The coronavirus pandemic has forced some employers to make tough choices about terminating employees. If that’s the case in your company, you need to consider what goes into a final paycheck and when that check must be given to employees you’re letting go.

What to pay

You can usually take all the regular deductions from a final paycheck, but there’s more to consider. It’s important to understand company policy and state laws on paying commissions and draws against commissions, accrued vacation, bonuses and PTO time. You must also understand how to handle employees who terminate with negative PTO balances.

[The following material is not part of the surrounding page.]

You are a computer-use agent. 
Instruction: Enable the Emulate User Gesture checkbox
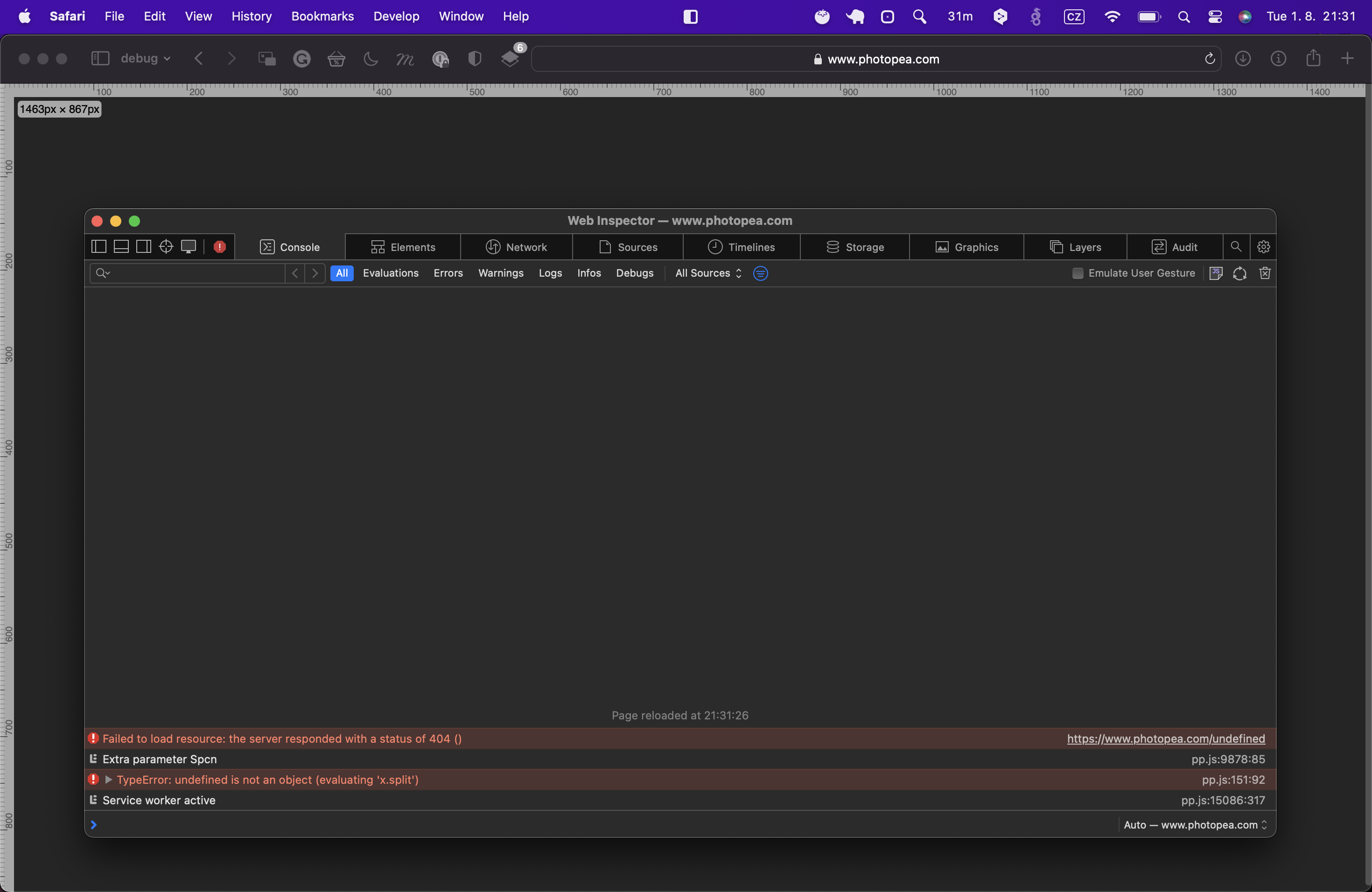click(x=1077, y=273)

Vacation and PTO time. Most states allow you set your cash-out policy, but employers in California, Colorado, Illinois, Montana, Nebraska and Rhode Island can’t have use-it-or-lose-it vacation policies—employees’ accrued time must be paid.

As for employees who terminate with negative PTO balances, the DOL says you may make deductions for negative time, even if employees are left with less than the minimum wage.

Payroll Handbook D

Unreturned company property. Early in the pandemic, lots of employers gave employees laptops loaded with special software and peripherals so they could work from home. If you’re now thinking of letting some of these employees go, don’t hold a final check hostage until they return this property to you. In general, most state laws require you to pay the final check, regardless of whether your property is returned. You’ll have to use another method to retrieve your property. However, a handful of states do allow you to hold the final check, so you should check your state law.

When to pay

A handful of states—Colorado, Hawaii, Illinois, Massachusetts, Minnesota and Montana—generally require employees who are terminated to be paid immediately. But there are variations among even in those states.

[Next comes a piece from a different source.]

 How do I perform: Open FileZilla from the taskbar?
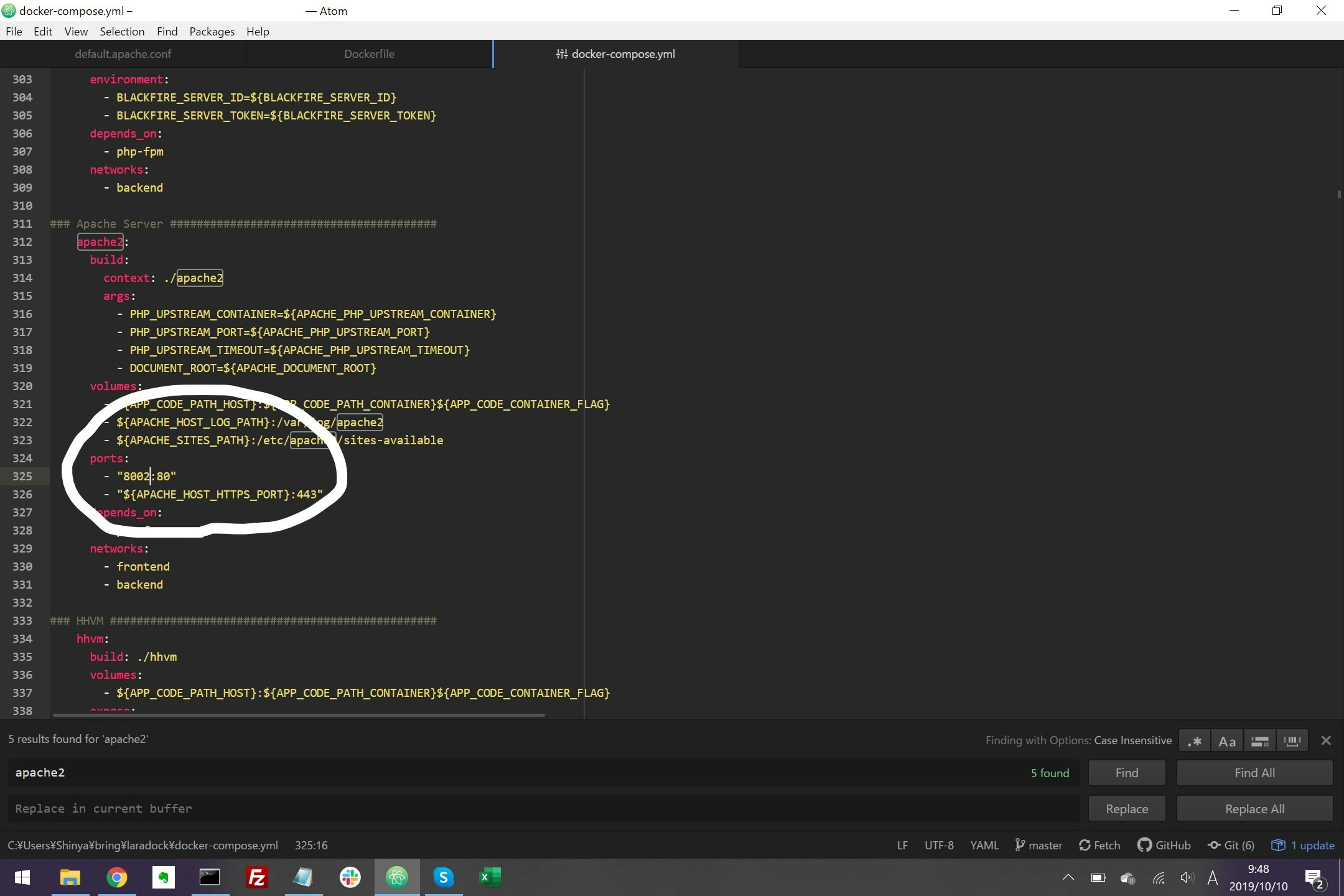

Best practice: If you have offices in several states, apply the most stringent state law, which is paying immediately, to all the states in which you do business.

Best advice: If it looks like there’s any wiggle room, be conservative. For example, Illinois employees must be paid by the next regular payday, if it’s not possible to pay immediately. The issue is who determines whether it’s not possible to pay immediately. You don’t want the state to second-guess you.

Troubleshooting

Regardless of the circumstances of an employee’s involuntary termination, the bottom line is that you should never pay termination pay on the fly. Here are some termination pay troubleshooting tips:

  • Bring order to your process by implementing a workflow to gather termination documentation.
  • Ensure first-level managers complete employees’ termination paperwork.
  • Create a spreadsheet comparing company policy to state law to determine when to pay. Reminder: You can’t have one policy across the board unless you’re paying immediately.
  • Ensure Payroll is notified of the termination.
  • Track terminations by routinely filtering on the word “termination” in all emails. Ask for help from your HR and IT departments to do this.
  • Have a noncompliance strategy. If you can’t comply with state law, suspend the employee with pay until you can collect the data you’ll need to cut the final check (e.g., the employee’s accrued vacation balance).
  • Develop a termination checklist. This will help with your due diligence, should a state labor department come knocking.